Podsumowanie meczu
Liverpool powrócił na zwycięskie tory po rollercoasterze na King Power Stadium. Podopieczni Jürgena Kloppa pokonali Leicester City 3:2 i przywieźli ze sobą na Anfield komplet oczek.
Kluczowe momenty...
- Salah otwiera wynik spotkania w 15. minucie
- Coutinho podwyższa z rzutu wolnego
- Przed przerwą bramkę kontaktową strzela Okazaki
- Henderson i Vardy dokładają po 1 trafieniu
- Mignolet powoduje, a następnie broni rzut karny
Składy obu ekip...
Pomimo lekkich problemów ze zdrowiem wyścig z czasem wygrali Matip i Lovren, którzy od pierwszych minut strzegli defensywy The Reds. W porównaniu do pucharowego starcia Klopp po raz kolejny zastosował rotację, przeprowadzając 7 zmian.

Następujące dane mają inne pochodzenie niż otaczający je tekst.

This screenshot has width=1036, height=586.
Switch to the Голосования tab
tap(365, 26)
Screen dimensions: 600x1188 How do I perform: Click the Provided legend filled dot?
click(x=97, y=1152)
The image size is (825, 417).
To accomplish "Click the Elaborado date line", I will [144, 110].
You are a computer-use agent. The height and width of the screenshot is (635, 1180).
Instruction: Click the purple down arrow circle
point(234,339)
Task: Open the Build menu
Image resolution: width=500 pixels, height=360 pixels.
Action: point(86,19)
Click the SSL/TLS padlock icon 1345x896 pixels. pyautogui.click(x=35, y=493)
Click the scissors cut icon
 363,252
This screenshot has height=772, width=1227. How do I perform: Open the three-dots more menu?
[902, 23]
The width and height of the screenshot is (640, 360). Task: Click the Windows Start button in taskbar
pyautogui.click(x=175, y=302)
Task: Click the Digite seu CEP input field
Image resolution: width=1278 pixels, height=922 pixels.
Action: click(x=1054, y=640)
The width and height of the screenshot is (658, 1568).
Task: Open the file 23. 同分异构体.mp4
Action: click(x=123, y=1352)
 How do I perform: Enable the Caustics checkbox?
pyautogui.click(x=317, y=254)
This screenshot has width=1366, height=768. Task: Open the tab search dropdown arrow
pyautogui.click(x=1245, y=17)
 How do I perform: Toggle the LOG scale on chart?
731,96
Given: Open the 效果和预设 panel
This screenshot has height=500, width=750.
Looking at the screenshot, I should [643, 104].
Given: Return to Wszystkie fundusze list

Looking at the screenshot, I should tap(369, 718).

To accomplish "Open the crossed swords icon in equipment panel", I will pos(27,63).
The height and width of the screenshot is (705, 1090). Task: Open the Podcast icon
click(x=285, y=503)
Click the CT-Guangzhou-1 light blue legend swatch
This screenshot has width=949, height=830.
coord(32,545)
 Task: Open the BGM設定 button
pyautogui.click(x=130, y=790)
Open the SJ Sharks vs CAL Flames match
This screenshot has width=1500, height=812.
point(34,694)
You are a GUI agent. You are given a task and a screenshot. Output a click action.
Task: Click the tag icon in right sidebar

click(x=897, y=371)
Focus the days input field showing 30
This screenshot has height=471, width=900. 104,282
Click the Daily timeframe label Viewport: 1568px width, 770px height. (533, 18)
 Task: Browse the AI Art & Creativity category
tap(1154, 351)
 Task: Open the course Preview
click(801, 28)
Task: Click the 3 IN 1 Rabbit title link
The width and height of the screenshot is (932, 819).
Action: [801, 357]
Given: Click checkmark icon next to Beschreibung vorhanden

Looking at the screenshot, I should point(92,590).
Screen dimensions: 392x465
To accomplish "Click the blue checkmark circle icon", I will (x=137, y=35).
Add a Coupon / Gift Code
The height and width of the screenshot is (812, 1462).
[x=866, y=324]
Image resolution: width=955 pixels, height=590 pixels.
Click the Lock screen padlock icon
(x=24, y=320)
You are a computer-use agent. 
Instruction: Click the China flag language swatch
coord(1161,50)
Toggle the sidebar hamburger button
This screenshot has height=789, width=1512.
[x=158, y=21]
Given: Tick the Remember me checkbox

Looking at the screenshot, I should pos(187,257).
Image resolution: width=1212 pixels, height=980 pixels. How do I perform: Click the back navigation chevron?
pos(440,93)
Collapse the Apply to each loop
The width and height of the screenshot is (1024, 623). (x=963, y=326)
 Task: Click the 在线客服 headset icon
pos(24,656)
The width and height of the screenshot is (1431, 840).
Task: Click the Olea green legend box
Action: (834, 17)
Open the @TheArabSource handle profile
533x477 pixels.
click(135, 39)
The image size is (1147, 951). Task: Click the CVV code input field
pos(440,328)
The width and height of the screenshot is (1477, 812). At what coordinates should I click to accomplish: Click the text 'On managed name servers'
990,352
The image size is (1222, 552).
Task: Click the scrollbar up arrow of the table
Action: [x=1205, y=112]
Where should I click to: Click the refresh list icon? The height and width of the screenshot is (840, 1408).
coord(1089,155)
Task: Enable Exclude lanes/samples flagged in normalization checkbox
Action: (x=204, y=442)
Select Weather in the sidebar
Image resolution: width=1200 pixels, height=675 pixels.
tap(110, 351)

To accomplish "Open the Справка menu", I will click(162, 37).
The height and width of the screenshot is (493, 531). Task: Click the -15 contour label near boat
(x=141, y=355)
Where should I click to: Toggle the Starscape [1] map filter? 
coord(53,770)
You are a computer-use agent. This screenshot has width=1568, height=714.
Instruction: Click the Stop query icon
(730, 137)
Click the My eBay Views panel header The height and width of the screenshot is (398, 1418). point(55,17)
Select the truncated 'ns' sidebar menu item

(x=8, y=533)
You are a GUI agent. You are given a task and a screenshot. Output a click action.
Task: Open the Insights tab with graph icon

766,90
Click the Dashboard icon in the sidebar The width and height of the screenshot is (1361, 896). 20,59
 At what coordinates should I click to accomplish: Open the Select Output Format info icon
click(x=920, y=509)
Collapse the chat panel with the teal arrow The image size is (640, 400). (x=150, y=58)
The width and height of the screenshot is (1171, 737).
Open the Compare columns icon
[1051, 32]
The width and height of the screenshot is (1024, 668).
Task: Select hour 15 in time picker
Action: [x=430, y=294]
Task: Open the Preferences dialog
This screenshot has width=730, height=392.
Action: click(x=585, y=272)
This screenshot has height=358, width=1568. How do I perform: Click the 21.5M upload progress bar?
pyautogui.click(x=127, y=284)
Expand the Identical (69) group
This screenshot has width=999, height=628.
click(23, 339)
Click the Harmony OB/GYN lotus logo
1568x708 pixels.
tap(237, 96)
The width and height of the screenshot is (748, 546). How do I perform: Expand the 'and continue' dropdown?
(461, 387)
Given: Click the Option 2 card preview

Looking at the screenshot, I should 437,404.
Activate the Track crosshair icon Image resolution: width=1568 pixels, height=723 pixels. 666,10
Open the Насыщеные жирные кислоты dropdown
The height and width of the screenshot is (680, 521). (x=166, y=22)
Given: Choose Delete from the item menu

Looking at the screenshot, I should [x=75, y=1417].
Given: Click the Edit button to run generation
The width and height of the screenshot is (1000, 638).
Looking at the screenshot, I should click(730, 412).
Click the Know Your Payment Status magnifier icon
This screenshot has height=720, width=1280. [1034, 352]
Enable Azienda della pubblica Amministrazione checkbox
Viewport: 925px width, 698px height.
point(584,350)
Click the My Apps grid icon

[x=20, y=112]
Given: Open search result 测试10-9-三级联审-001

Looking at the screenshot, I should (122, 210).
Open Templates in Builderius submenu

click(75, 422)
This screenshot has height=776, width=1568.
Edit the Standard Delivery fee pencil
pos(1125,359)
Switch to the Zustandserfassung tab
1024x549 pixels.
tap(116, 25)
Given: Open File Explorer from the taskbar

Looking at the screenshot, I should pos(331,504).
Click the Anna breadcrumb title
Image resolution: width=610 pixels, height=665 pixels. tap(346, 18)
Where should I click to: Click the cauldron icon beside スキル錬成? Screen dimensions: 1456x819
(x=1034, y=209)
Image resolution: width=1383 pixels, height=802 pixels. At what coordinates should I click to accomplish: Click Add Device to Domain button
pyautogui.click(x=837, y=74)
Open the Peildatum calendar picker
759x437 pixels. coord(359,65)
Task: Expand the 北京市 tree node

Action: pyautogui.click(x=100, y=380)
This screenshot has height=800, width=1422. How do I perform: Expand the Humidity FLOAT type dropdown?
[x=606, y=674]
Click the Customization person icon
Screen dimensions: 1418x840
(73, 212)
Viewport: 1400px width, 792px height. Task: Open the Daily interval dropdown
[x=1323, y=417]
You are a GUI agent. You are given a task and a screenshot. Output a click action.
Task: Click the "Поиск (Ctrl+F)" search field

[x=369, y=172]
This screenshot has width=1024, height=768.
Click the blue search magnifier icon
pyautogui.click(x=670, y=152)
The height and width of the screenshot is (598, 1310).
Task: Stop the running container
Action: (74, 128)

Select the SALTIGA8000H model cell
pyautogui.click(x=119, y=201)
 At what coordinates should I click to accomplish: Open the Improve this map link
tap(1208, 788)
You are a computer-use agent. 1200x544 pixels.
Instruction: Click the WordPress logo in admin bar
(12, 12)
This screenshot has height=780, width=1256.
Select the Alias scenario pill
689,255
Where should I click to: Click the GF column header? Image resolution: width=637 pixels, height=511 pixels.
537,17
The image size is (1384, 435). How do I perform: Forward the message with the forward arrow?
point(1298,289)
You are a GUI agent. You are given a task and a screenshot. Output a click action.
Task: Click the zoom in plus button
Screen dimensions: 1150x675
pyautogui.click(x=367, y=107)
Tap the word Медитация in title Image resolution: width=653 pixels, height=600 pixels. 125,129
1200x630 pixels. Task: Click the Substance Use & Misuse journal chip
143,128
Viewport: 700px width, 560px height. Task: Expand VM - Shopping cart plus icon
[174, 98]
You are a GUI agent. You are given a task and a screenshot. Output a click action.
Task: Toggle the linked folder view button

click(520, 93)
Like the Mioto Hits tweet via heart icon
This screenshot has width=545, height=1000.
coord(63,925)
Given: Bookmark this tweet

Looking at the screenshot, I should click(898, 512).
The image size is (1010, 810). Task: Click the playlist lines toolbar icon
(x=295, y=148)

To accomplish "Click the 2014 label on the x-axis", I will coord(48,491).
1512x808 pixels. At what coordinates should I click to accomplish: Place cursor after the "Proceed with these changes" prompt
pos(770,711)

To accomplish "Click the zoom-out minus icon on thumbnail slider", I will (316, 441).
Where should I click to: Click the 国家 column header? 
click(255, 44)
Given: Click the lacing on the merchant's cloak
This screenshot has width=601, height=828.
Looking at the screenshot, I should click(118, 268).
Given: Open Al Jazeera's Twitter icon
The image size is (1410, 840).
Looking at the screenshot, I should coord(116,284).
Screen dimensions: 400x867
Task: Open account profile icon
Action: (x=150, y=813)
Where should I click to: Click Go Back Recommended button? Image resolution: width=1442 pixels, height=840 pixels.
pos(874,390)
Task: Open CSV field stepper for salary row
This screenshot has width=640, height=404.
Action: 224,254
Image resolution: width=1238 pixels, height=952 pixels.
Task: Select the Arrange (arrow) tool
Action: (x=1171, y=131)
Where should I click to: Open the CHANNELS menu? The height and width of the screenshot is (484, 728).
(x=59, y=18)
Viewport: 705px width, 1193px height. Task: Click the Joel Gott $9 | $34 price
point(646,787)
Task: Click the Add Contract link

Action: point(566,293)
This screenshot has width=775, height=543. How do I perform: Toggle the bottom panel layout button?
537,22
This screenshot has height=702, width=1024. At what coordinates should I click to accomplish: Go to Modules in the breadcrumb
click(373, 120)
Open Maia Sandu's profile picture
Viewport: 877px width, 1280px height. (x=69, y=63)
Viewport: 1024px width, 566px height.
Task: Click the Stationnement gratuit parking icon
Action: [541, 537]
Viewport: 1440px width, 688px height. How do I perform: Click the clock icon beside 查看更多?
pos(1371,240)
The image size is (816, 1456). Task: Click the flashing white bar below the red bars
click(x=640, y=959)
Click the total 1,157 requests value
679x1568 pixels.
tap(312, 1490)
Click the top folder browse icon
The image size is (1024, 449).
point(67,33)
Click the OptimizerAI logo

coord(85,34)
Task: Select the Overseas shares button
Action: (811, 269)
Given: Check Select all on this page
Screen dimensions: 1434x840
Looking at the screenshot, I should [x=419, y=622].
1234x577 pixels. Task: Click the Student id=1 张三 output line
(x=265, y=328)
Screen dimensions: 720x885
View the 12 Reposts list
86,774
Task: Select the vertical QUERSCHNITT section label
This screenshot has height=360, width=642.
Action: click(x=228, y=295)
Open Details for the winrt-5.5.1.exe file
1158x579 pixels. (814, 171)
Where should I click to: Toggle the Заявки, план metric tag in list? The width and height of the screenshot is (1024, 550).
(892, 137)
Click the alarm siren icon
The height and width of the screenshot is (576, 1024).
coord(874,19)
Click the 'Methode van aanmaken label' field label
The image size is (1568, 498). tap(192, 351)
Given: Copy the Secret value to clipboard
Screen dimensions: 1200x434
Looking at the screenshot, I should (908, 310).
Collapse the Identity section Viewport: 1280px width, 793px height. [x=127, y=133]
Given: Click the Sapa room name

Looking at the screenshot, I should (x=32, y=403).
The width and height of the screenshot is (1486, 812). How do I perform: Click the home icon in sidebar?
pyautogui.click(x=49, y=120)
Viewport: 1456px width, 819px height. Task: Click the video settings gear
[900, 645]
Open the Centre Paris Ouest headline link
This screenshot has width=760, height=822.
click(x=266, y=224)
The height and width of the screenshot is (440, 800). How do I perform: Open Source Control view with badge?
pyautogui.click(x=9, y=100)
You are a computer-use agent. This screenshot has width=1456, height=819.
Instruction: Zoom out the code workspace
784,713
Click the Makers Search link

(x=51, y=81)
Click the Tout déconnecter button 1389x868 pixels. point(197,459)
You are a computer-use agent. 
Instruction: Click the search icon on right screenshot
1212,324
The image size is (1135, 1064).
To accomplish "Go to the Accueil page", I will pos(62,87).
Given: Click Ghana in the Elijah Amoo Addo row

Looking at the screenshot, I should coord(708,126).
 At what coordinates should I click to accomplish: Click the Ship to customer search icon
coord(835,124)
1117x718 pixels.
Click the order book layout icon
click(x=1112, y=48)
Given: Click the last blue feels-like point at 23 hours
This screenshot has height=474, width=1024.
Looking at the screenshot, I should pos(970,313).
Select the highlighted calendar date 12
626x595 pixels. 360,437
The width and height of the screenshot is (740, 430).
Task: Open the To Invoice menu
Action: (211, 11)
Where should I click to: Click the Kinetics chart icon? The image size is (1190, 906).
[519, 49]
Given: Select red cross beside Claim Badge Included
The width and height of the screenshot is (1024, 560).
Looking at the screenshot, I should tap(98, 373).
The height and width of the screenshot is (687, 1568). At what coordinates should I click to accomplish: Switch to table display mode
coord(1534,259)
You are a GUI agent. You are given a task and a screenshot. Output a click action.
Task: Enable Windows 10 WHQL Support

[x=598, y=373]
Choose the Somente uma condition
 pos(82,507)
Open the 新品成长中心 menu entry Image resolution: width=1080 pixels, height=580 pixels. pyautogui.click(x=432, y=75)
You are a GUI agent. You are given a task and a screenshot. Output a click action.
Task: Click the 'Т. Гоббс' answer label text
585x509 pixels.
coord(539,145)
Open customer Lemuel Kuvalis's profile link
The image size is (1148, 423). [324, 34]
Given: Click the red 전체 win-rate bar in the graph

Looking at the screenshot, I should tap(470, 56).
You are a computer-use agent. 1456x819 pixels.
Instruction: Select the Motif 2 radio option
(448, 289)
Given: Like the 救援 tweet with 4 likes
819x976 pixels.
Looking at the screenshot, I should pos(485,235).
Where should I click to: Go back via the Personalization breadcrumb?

Swój wyścig z czasem wygrał również Vardy, który zasilił ofensywne szeregi gospodarzy.
Liverpool (4-3-3): Mignolet, Gomez, Lovren, Matip, Moreno, Henderson, Can, Wijnaldum, Coutinho, Salah, Firmino.
Leicester City (4-4-1-1): Schmeichel, Simpson, Morgan, Maguire, Chilwell, Mahrez, Ndidi, King, Albrighton, Okazaki, Vardy.
Pierwsza połowa...
Pierwszą dobrą okazję stworzyli sobie gospodarze. Vardy popędził lewym skrzydłem i oddał strzał. Uderzenie snajpera Lisów wybił Mignolet, a następnie niecelnie dobijał Mahrez.
Chwilę później jeszcze lepszą szansę na strzelenie gola mieli liverpoolczycy. Z dystansu uderzył Emre Can, futbolówka odbiła się od słupka i trafiła pod nogi Salaha. Egipcjanin uderzył z pierwszej piłki, lecz nie trafił w bramkę.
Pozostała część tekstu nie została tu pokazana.